Problem description: Copy each line below that includes "screenshot".

Working data:

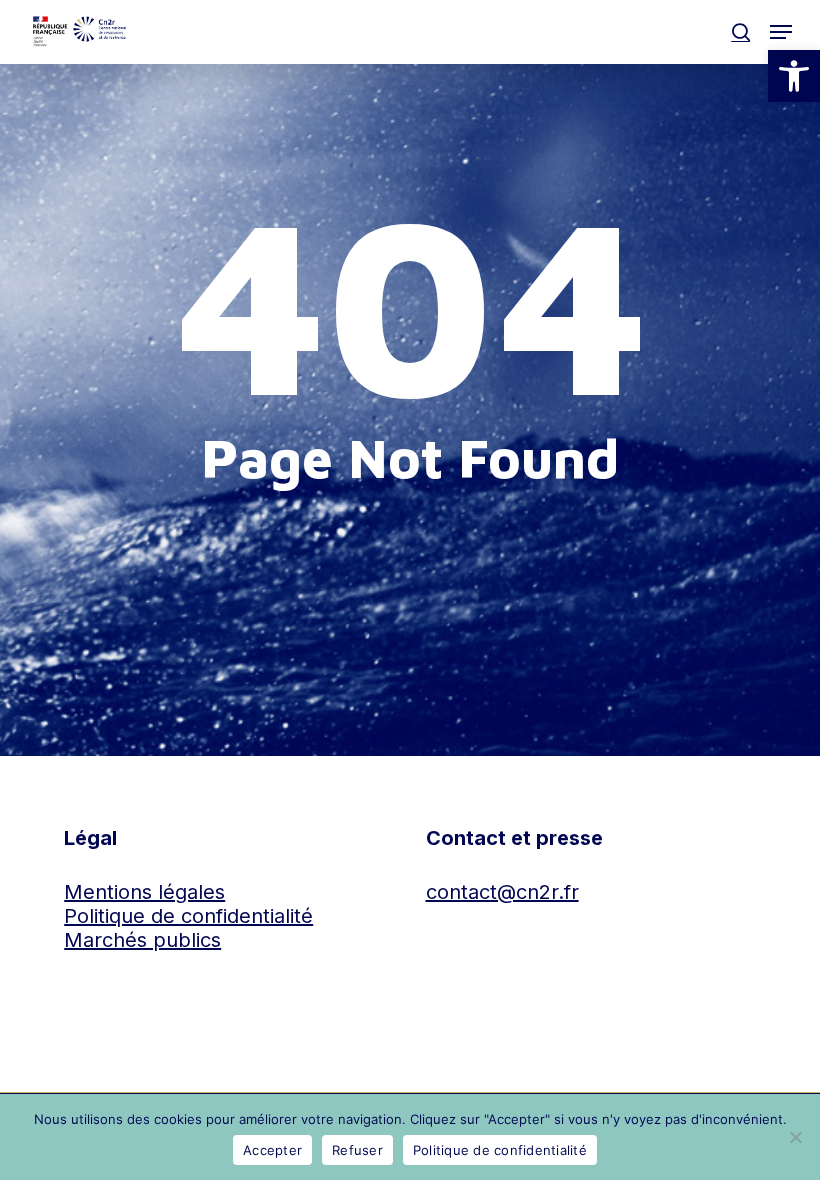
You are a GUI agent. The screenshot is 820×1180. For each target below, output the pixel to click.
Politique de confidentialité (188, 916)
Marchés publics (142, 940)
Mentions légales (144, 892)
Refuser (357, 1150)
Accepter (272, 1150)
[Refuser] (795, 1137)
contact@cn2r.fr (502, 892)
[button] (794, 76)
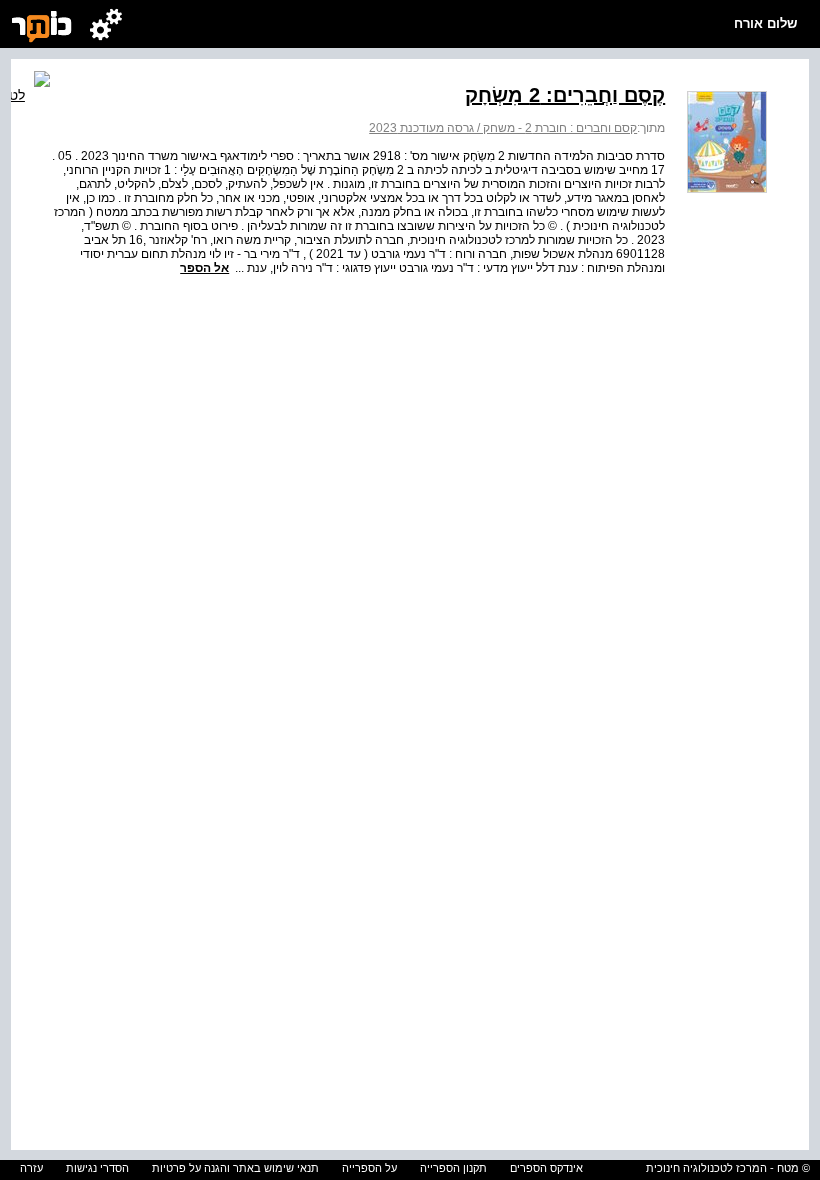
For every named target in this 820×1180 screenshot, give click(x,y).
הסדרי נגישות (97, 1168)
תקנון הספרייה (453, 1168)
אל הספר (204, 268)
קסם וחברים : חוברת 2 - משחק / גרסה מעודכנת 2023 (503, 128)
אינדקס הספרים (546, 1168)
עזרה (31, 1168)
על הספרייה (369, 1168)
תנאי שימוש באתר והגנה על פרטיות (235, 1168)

Output for this exercise:
You are a GUI agent. The screenshot is 820×1180. For each target below, output the pixel to click.
For every named target in this 820×1180 screenshot, give click(x,y).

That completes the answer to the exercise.